Format every line of the data below as a Markdown table with two columns, Row and Data line, numbering the rows in order and omitting blank lines.

Start of DATA ROWS

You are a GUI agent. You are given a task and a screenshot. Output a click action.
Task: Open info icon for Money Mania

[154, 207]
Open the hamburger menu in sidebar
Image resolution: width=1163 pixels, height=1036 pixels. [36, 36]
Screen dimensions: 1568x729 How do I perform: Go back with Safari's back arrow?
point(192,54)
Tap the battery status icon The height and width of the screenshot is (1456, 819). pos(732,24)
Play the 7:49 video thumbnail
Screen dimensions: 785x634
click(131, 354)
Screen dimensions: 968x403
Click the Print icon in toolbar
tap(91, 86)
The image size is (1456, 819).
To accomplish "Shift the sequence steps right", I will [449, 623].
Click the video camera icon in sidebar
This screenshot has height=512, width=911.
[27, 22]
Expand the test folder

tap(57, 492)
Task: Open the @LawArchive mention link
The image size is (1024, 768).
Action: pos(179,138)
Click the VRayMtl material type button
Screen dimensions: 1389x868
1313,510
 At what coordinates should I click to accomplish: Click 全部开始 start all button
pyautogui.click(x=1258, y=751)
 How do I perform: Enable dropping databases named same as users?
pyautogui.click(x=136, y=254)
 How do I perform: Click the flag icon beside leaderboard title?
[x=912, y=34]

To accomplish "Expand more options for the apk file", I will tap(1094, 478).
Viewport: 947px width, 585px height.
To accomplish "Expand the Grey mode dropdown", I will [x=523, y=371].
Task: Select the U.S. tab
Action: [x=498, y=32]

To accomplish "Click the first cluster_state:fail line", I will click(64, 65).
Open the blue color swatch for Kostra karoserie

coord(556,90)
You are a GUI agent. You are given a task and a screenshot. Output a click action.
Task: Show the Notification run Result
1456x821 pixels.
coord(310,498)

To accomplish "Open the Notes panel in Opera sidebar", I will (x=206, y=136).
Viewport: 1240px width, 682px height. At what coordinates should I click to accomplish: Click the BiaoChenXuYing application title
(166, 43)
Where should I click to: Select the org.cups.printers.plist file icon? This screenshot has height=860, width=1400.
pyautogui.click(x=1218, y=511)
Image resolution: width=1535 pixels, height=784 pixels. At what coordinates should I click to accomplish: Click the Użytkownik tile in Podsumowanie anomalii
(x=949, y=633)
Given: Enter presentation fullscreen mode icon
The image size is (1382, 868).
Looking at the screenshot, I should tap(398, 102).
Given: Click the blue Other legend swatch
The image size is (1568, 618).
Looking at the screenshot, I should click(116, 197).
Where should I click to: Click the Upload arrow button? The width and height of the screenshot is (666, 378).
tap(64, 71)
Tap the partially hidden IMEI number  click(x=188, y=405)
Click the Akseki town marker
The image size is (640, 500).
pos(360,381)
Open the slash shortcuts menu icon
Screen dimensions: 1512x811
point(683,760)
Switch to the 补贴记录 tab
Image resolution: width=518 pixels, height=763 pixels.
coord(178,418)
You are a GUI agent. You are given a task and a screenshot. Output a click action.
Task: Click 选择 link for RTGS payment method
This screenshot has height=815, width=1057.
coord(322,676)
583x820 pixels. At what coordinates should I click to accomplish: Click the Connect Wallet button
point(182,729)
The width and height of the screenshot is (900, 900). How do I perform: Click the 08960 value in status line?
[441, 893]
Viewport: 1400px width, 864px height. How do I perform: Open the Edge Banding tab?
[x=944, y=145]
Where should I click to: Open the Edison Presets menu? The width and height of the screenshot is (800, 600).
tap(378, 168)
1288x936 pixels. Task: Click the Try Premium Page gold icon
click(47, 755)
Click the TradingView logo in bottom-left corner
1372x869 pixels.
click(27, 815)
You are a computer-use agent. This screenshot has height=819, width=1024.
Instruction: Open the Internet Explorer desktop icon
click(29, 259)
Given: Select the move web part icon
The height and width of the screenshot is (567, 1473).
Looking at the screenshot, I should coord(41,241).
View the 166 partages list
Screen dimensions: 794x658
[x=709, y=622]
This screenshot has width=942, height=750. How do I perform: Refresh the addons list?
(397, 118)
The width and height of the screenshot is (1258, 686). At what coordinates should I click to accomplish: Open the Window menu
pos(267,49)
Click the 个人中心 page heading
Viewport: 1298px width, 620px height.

End of DATA ROWS

### SOLVED EXERCISE
| Row | Data line |
|---|---|
| 1 | You are a GUI agent. You are given a task and a screenshot. Output a click action. |
| 2 | Task: Open info icon for Money Mania |
| 3 | [154, 207] |
| 4 | Open the hamburger menu in sidebar |
| 5 | Image resolution: width=1163 pixels, height=1036 pixels. [36, 36] |
| 6 | Screen dimensions: 1568x729 How do I perform: Go back with Safari's back arrow? |
| 7 | point(192,54) |
| 8 | Tap the battery status icon The height and width of the screenshot is (1456, 819). pos(732,24) |
| 9 | Play the 7:49 video thumbnail |
| 10 | Screen dimensions: 785x634 |
| 11 | click(131, 354) |
| 12 | Screen dimensions: 968x403 |
| 13 | Click the Print icon in toolbar |
| 14 | tap(91, 86) |
| 15 | The image size is (1456, 819). |
| 16 | To accomplish "Shift the sequence steps right", I will [449, 623]. |
| 17 | Click the video camera icon in sidebar |
| 18 | This screenshot has height=512, width=911. |
| 19 | [27, 22] |
| 20 | Expand the test folder |
| 21 | tap(57, 492) |
| 22 | Task: Open the @LawArchive mention link |
| 23 | The image size is (1024, 768). |
| 24 | Action: pos(179,138) |
| 25 | Click the VRayMtl material type button |
| 26 | Screen dimensions: 1389x868 |
| 27 | 1313,510 |
| 28 |  At what coordinates should I click to accomplish: Click 全部开始 start all button |
| 29 | pyautogui.click(x=1258, y=751) |
| 30 |  How do I perform: Enable dropping databases named same as users? |
| 31 | pyautogui.click(x=136, y=254) |
| 32 |  How do I perform: Click the flag icon beside leaderboard title? |
| 33 | [x=912, y=34] |
| 34 | To accomplish "Expand more options for the apk file", I will tap(1094, 478). |
| 35 | Viewport: 947px width, 585px height. |
| 36 | To accomplish "Expand the Grey mode dropdown", I will [x=523, y=371]. |
| 37 | Task: Select the U.S. tab |
| 38 | Action: [x=498, y=32] |
| 39 | To accomplish "Click the first cluster_state:fail line", I will click(64, 65). |
| 40 | Open the blue color swatch for Kostra karoserie |
| 41 | coord(556,90) |
| 42 | You are a GUI agent. You are given a task and a screenshot. Output a click action. |
| 43 | Task: Show the Notification run Result |
| 44 | 1456x821 pixels. |
| 45 | coord(310,498) |
| 46 | To accomplish "Open the Notes panel in Opera sidebar", I will (x=206, y=136). |
| 47 | Viewport: 1240px width, 682px height. At what coordinates should I click to accomplish: Click the BiaoChenXuYing application title |
| 48 | (166, 43) |
| 49 | Where should I click to: Select the org.cups.printers.plist file icon? This screenshot has height=860, width=1400. |
| 50 | pyautogui.click(x=1218, y=511) |
| 51 | Image resolution: width=1535 pixels, height=784 pixels. At what coordinates should I click to accomplish: Click the Użytkownik tile in Podsumowanie anomalii |
| 52 | (x=949, y=633) |
| 53 | Given: Enter presentation fullscreen mode icon |
| 54 | The image size is (1382, 868). |
| 55 | Looking at the screenshot, I should tap(398, 102). |
| 56 | Given: Click the blue Other legend swatch |
| 57 | The image size is (1568, 618). |
| 58 | Looking at the screenshot, I should click(116, 197). |
| 59 | Where should I click to: Click the Upload arrow button? The width and height of the screenshot is (666, 378). |
| 60 | tap(64, 71) |
| 61 | Tap the partially hidden IMEI number  click(x=188, y=405) |
| 62 | Click the Akseki town marker |
| 63 | The image size is (640, 500). |
| 64 | pos(360,381) |
| 65 | Open the slash shortcuts menu icon |
| 66 | Screen dimensions: 1512x811 |
| 67 | point(683,760) |
| 68 | Switch to the 补贴记录 tab |
| 69 | Image resolution: width=518 pixels, height=763 pixels. |
| 70 | coord(178,418) |
| 71 | You are a GUI agent. You are given a task and a screenshot. Output a click action. |
| 72 | Task: Click 选择 link for RTGS payment method |
| 73 | This screenshot has height=815, width=1057. |
| 74 | coord(322,676) |
| 75 | 583x820 pixels. At what coordinates should I click to accomplish: Click the Connect Wallet button |
| 76 | point(182,729) |
| 77 | The width and height of the screenshot is (900, 900). How do I perform: Click the 08960 value in status line? |
| 78 | [441, 893] |
| 79 | Viewport: 1400px width, 864px height. How do I perform: Open the Edge Banding tab? |
| 80 | [x=944, y=145] |
| 81 | Where should I click to: Open the Edison Presets menu? The width and height of the screenshot is (800, 600). |
| 82 | tap(378, 168) |
| 83 | 1288x936 pixels. Task: Click the Try Premium Page gold icon |
| 84 | click(47, 755) |
| 85 | Click the TradingView logo in bottom-left corner |
| 86 | 1372x869 pixels. |
| 87 | click(27, 815) |
| 88 | You are a computer-use agent. This screenshot has height=819, width=1024. |
| 89 | Instruction: Open the Internet Explorer desktop icon |
| 90 | click(29, 259) |
| 91 | Given: Select the move web part icon |
| 92 | The height and width of the screenshot is (567, 1473). |
| 93 | Looking at the screenshot, I should coord(41,241). |
| 94 | View the 166 partages list |
| 95 | Screen dimensions: 794x658 |
| 96 | [x=709, y=622] |
| 97 | This screenshot has width=942, height=750. How do I perform: Refresh the addons list? |
| 98 | (397, 118) |
| 99 | The width and height of the screenshot is (1258, 686). At what coordinates should I click to accomplish: Open the Window menu |
| 100 | pos(267,49) |
| 101 | Click the 个人中心 page heading |
| 102 | Viewport: 1298px width, 620px height. |